Sambil berjalan pulang dia menghela napas, bibirnya menggumam 'berat'. Walaupun berat, tapi selesailah sudah! Hari natal memang menyenangkan, lebih menyenangkan lagi jika berbelanjanya.
Tapi tidak menyenangkan jika harus membawakan belanjaan sendirian!
Dengan rambutnya yang terasa sedikit basah karena salju yang mencair dan belanjaan natal yang terasa berat di tangan kirinya, anak laki-laki berambut unik yang bernama Yugi itu berjalan menyusuri jalanan pertokoan yang ditumbuhi sederetan pohon.
Lagu Natal meramaikan area pertokoan itu. Poster 'Merry Christmas' terpampang di sejumlah toko. Beberapa toko kue di sana juga ramai sekali karena banyak pelanggan yang ingin membeli kue Natal. Bahkan banyak toko yang juga hampir dipenuhi orang-orang karena mengadakan diskon natal dan akhir tahun. Pria gendut berjanggut putih tebal yang memakai baju seperti Santa Claus terlihat meramaikan setiap blok jalanan pertokoan itu sambil memberikan balon atau hadiah-hadiah kecil kepada anak-anak. Sungguh malam natal yang penuh kasih sayang.
Di setiap langkah kakinya, Yugi tiba-tiba saja teringat setiap tahun ketika Natal, Yugi dan dia pergi bersama-sama berbelanja untuk hari Natal. Dan dia juga terkadang bergantian dengan Yugi membawakan belanjaannya jika Yugi sudah lelah.
Tapi, mungkin tahun ini Yugi akan merayakan Natal hanya bersama kakek, ibu, dan teman-temannya.

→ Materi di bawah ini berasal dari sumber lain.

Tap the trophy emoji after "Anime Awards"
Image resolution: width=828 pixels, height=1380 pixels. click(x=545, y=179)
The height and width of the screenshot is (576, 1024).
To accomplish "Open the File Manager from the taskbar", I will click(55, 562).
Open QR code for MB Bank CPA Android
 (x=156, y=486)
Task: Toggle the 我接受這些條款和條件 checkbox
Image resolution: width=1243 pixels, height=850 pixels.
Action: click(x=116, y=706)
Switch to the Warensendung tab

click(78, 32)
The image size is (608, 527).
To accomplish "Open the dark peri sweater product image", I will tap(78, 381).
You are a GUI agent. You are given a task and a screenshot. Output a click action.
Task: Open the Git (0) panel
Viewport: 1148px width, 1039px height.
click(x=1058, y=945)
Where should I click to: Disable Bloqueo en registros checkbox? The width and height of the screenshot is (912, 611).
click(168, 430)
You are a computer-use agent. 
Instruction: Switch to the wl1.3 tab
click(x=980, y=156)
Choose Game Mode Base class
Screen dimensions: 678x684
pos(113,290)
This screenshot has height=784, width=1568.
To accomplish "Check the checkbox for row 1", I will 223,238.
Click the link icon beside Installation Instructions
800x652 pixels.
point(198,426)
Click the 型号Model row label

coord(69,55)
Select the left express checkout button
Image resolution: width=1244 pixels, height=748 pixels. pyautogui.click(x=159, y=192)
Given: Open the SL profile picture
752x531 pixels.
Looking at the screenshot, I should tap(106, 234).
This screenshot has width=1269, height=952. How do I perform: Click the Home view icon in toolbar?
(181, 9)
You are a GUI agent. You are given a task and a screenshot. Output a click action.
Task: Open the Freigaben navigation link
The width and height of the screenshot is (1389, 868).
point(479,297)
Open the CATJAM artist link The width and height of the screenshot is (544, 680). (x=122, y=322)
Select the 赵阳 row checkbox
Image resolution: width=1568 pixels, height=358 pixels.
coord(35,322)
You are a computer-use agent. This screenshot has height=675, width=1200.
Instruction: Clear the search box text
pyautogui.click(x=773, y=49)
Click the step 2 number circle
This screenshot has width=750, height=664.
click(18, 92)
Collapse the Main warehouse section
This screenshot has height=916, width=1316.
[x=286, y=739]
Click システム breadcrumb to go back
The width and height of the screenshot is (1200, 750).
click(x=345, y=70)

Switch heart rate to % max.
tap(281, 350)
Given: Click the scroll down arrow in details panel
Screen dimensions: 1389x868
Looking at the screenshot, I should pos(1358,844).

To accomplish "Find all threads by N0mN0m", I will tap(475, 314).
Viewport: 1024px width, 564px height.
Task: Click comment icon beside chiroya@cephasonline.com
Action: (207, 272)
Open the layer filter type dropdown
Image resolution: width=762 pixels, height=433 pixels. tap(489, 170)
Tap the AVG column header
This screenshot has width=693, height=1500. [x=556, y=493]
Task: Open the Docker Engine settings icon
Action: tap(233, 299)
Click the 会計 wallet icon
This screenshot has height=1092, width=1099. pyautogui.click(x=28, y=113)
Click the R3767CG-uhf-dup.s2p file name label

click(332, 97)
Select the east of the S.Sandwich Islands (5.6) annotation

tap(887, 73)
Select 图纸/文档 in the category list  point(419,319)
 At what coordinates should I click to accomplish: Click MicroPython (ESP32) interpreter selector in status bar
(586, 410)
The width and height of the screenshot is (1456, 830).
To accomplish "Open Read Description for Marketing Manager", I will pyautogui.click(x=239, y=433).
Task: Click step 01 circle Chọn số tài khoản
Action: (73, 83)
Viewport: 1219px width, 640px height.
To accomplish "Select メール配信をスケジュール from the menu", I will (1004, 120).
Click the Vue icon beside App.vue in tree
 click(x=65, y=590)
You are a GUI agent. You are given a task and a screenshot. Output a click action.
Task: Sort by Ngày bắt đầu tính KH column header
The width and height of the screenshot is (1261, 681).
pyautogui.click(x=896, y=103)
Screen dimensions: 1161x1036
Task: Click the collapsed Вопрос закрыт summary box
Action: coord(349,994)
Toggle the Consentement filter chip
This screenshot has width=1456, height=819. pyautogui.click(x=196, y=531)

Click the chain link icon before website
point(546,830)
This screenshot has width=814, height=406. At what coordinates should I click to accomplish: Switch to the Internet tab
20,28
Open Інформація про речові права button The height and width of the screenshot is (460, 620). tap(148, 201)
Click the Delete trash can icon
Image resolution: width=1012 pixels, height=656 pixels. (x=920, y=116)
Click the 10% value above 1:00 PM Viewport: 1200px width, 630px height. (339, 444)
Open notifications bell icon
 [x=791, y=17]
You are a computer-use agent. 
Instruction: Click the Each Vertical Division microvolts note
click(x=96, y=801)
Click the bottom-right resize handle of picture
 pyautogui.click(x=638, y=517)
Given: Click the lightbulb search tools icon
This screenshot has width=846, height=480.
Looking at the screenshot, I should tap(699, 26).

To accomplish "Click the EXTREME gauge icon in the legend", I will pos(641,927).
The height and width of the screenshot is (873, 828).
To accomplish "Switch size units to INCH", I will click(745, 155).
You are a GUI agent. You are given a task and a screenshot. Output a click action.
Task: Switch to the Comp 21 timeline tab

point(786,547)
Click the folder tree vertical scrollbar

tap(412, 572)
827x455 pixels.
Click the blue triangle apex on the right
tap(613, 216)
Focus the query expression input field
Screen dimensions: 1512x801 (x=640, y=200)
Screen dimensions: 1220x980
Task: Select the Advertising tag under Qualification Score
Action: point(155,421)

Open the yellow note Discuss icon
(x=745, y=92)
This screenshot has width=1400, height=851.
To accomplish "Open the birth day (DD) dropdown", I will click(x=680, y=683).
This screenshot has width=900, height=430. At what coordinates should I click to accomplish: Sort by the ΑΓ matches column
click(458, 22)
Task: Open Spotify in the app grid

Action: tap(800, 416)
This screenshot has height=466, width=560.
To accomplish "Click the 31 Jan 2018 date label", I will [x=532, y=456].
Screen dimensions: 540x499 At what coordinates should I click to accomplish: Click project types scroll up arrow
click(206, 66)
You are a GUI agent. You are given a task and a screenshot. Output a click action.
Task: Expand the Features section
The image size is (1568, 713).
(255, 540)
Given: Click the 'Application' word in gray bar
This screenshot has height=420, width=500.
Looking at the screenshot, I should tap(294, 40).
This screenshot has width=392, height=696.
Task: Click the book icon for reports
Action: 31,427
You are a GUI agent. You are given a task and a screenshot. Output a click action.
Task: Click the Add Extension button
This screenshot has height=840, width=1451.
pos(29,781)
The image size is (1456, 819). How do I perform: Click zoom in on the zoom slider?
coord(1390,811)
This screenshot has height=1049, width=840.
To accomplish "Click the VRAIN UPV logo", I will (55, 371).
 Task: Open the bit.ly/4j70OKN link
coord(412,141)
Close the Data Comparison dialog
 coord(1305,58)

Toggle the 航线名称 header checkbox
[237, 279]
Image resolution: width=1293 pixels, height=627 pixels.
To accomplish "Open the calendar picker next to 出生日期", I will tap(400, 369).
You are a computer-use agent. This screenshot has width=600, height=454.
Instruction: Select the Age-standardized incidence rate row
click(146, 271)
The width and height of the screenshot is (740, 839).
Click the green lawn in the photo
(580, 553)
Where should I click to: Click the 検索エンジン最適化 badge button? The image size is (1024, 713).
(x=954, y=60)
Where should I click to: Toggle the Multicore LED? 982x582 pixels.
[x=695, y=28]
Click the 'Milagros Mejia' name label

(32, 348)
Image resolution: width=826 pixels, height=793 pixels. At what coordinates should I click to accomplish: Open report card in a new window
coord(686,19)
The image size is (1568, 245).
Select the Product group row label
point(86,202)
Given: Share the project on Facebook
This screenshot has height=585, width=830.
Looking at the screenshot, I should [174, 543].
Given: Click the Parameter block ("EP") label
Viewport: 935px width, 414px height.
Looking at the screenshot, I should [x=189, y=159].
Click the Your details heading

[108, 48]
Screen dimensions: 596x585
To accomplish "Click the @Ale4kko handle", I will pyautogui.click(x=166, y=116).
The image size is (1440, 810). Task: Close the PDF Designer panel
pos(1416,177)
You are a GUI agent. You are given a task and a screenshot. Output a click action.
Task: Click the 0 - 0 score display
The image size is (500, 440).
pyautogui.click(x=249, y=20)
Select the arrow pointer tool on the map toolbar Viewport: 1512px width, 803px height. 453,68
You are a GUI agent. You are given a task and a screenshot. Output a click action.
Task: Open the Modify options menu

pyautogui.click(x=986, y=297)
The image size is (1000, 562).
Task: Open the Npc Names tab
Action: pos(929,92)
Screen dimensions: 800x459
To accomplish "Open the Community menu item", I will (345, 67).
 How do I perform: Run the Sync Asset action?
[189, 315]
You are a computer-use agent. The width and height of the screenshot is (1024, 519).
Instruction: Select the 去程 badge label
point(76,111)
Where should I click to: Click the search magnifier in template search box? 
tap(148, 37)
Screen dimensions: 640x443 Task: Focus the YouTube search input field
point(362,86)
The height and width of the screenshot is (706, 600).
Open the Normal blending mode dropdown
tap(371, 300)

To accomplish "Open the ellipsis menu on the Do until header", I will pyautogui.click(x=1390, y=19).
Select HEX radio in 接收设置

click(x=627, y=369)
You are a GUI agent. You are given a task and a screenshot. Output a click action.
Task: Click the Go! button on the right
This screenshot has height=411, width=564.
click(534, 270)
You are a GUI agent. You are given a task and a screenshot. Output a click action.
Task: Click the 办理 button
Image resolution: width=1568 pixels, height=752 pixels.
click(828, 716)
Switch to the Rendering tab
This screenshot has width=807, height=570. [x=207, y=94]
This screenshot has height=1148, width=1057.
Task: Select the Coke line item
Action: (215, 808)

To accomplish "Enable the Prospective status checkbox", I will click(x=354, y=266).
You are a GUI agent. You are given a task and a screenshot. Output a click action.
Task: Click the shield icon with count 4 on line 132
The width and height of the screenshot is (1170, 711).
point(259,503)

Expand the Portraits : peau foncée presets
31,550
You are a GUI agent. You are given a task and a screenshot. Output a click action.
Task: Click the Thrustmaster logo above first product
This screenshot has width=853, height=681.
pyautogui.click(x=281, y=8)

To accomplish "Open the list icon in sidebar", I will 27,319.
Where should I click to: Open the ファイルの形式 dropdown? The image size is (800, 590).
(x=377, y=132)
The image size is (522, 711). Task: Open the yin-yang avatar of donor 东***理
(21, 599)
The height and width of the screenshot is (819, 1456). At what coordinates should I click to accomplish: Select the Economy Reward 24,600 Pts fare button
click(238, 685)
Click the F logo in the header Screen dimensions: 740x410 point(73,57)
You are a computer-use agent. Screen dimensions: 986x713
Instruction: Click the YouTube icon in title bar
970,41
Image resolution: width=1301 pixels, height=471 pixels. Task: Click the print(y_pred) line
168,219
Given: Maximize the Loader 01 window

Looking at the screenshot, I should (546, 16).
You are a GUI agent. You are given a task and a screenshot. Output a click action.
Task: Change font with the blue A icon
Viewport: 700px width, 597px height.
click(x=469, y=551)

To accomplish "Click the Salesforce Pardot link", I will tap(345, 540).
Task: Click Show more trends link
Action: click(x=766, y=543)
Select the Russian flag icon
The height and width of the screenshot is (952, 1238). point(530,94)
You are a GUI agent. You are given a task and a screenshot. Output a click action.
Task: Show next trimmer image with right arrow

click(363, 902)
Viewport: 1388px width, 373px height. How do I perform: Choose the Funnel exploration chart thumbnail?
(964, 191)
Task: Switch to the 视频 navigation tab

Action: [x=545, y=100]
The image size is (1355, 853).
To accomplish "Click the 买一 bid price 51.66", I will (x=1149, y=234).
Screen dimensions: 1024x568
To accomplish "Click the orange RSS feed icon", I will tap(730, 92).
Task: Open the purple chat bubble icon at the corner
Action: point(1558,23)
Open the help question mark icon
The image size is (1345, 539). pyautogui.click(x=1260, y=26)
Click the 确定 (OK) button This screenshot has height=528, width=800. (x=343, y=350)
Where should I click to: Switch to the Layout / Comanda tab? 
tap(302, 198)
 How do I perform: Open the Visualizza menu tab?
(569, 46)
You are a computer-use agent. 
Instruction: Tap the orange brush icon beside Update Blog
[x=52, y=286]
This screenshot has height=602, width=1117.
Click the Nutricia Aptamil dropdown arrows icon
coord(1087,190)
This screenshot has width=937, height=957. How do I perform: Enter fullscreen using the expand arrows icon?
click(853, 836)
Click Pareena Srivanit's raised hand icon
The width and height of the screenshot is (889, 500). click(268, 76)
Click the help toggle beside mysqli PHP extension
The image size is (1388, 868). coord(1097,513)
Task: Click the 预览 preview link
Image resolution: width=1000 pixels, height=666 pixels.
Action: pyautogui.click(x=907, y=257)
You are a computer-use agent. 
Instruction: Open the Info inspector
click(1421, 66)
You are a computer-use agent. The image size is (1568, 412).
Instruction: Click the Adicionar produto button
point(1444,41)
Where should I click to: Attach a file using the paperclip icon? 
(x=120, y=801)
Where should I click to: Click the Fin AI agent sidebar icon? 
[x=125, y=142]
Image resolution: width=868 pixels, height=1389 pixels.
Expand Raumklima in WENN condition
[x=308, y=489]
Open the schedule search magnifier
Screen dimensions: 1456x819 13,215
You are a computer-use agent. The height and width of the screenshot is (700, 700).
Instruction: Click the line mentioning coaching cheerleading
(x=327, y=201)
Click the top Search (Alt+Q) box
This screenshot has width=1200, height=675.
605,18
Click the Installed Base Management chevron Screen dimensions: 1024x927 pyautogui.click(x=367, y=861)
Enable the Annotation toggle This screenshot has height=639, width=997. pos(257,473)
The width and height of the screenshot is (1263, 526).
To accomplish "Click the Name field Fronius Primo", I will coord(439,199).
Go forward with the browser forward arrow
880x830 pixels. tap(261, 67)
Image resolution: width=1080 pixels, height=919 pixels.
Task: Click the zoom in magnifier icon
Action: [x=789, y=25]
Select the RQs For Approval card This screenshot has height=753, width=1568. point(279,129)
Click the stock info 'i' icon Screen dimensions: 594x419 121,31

Tidak bersama dia.
"Ah..." Yugi menghela napas dan bergumam sendiri sambil menggaruk kepala dengan tangan kanannya. "Kenapa jadi kepikiran dia?" Yugi menengadahkan kepalanya, memandang langit.
'Dia juga pasti sedang merayakan Natal di sana 'kan...'
Yugi menggelengkan kepala dan kembali berjalan menuju rumah. Saat sedang berjalan, Yugi berpapasan dengan sepasang kekasih yang sepertinya murid SMA. Mereka berhenti sejenak di depan sebuah toko kue. Mereka tampaknya sedang membicarakan sesuatu untuk hari Natal.
Yugi kembali berhenti berjalan dan menoleh ke arah pasangan itu.
'Pasti enak, ya, merayakan Natal bersama orang yang spesial.' Gumam Yugi dalam hatinya.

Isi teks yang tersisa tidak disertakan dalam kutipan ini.